Published: 01 May 2025, Last Modified: 18 Jun 2025ICML 2025 posterEveryoneRevisionsBibTeXCC BY 4.0
TL;DR: GRAIL leverages LLMs and automated prompt engineering, guided by an evolutionary algorithm, to generate programs for accurate, cross-domain generalizable, and interpretable Graph Edit Distance computation.
Abstract: Graph Edit Distance (GED) is a widely used metric for measuring similarity between two graphs. Computing the optimal GED is NP-hard, leading to the development of various neural and non-neural heuristics.
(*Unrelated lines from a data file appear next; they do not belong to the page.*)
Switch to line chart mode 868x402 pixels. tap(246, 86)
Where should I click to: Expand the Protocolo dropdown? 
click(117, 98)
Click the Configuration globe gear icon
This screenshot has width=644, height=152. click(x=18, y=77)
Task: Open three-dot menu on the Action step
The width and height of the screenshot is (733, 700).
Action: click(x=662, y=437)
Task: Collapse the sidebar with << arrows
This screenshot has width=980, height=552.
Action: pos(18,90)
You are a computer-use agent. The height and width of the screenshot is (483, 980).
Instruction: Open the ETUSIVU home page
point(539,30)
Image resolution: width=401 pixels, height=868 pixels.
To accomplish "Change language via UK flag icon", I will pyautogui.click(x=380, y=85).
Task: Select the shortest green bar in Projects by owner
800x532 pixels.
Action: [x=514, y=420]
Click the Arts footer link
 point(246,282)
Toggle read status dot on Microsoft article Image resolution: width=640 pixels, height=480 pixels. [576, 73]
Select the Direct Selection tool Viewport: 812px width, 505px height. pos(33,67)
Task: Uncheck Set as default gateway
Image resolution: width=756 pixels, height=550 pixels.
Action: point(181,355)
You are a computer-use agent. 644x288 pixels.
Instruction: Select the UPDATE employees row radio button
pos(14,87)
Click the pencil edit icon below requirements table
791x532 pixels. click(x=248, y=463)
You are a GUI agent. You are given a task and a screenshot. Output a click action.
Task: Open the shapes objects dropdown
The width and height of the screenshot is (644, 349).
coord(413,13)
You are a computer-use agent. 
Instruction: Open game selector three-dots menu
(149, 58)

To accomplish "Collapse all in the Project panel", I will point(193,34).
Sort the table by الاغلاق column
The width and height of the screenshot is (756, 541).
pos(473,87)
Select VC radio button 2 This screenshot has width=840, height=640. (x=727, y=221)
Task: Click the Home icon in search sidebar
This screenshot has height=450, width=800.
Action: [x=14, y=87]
While neural methods have achieved improved approximation quality compared to non-neural approaches, they face significant challenges: (1) They require large amounts of ground truth data, which is itself NP-hard to compute. (2) They operate as black boxes, offering limited interpretability. (3) They lack cross-domain generalization, necessitating expensive retraining for each new dataset. We address these limitations with GRAIL, introducing a paradigm shift in this domain. Instead of training a neural model to predict GED, GRAIL employs a novel combination of large language models (LLMs) and automated prompt tuning to generate a *program* that is used to compute GED. This shift from predicting GED to generating programs imparts various advantages, including end-to-end interpretability and an autonomous self-evolutionary learning mechanism without ground-truth supervision. Extensive experiments on seven datasets confirm that GRAIL not only surpasses state-of-the-art GED approximation methods in prediction quality but also achieves robust cross-domain generalization across diverse graph distributions.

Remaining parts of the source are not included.